> **WHAT YOU HAVE TO DO**
Take the lines from the beginning of the data below through the line holding "The image size is (1152, 884)." and return exactly those.

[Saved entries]
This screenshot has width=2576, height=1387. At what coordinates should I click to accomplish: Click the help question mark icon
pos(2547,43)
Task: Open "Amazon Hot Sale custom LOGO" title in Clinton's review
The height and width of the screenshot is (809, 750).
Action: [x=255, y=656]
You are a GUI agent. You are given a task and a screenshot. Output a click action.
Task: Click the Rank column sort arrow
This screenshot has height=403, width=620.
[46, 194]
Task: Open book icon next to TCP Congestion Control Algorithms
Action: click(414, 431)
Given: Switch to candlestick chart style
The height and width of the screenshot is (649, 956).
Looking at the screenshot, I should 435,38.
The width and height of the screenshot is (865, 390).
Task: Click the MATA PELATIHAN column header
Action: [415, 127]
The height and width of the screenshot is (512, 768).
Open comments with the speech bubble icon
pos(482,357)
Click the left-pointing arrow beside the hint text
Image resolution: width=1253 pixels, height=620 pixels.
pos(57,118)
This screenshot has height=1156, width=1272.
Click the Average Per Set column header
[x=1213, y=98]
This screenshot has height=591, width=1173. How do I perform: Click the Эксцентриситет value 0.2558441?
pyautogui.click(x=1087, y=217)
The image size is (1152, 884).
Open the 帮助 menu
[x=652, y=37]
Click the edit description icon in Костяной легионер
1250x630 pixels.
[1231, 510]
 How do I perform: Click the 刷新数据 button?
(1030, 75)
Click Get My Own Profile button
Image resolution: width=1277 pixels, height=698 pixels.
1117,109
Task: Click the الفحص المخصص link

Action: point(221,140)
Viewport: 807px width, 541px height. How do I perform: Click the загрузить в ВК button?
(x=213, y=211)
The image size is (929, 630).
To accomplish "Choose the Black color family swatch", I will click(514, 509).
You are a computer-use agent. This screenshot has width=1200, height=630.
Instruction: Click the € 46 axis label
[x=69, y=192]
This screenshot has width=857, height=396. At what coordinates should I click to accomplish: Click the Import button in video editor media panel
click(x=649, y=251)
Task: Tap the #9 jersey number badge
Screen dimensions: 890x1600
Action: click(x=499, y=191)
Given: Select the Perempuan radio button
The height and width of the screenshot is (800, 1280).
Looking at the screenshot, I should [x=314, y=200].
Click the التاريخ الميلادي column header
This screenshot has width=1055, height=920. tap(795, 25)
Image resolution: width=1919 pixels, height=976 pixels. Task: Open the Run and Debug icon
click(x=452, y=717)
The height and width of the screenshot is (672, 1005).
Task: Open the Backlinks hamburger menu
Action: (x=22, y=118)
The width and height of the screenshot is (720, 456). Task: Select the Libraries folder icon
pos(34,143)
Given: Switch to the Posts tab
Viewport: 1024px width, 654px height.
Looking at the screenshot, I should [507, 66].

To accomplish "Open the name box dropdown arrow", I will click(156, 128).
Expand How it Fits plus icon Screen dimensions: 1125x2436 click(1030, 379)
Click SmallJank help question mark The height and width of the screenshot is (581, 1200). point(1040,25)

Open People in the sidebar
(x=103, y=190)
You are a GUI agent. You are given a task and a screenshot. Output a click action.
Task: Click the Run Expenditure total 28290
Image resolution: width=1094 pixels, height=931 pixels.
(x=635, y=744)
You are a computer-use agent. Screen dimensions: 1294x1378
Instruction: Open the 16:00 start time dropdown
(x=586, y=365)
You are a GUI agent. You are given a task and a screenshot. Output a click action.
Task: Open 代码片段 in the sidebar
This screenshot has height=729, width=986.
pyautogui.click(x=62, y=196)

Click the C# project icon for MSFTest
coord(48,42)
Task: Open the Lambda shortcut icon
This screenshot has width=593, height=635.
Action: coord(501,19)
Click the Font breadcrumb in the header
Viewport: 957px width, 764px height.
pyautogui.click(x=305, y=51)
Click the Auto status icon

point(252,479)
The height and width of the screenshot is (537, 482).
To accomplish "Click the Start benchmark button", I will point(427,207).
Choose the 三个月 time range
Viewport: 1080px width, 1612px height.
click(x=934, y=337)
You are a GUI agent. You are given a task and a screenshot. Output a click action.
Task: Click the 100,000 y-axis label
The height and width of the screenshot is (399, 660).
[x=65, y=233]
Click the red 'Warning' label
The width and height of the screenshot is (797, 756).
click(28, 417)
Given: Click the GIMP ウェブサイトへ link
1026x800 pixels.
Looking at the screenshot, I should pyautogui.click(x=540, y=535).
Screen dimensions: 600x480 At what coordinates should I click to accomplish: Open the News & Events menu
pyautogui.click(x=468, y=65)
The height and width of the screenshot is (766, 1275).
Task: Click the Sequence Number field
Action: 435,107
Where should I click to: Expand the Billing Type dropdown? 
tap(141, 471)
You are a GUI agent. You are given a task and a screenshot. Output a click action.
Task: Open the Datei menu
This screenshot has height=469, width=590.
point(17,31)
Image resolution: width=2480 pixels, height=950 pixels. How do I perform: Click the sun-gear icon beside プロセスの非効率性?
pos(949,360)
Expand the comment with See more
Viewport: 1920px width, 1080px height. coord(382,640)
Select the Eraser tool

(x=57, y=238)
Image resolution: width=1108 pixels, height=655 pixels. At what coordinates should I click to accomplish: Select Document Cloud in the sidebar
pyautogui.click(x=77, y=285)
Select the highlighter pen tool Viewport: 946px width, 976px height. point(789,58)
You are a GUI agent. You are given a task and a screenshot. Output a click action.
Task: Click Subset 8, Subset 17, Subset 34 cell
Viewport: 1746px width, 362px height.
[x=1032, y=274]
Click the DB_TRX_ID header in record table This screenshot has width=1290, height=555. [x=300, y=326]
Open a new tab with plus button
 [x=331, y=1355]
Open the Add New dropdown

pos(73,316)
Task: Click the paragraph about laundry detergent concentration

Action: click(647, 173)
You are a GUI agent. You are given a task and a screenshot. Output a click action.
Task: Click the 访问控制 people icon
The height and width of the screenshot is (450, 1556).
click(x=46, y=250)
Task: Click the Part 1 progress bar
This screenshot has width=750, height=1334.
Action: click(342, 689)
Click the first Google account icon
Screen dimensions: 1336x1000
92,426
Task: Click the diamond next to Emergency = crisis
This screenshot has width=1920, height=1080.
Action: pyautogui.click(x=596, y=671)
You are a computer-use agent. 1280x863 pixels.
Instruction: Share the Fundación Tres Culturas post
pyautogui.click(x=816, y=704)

> **REPLY TO THE EXERCISE**
This screenshot has width=2576, height=1387. At what coordinates should I click to accomplish: Click the help question mark icon
pos(2547,43)
Task: Open "Amazon Hot Sale custom LOGO" title in Clinton's review
The height and width of the screenshot is (809, 750).
Action: [x=255, y=656]
You are a GUI agent. You are given a task and a screenshot. Output a click action.
Task: Click the Rank column sort arrow
This screenshot has height=403, width=620.
[46, 194]
Task: Open book icon next to TCP Congestion Control Algorithms
Action: click(414, 431)
Given: Switch to candlestick chart style
The height and width of the screenshot is (649, 956).
Looking at the screenshot, I should 435,38.
The width and height of the screenshot is (865, 390).
Task: Click the MATA PELATIHAN column header
Action: [415, 127]
The height and width of the screenshot is (512, 768).
Open comments with the speech bubble icon
pos(482,357)
Click the left-pointing arrow beside the hint text
Image resolution: width=1253 pixels, height=620 pixels.
pos(57,118)
This screenshot has height=1156, width=1272.
Click the Average Per Set column header
[x=1213, y=98]
This screenshot has height=591, width=1173. How do I perform: Click the Эксцентриситет value 0.2558441?
pyautogui.click(x=1087, y=217)
The image size is (1152, 884).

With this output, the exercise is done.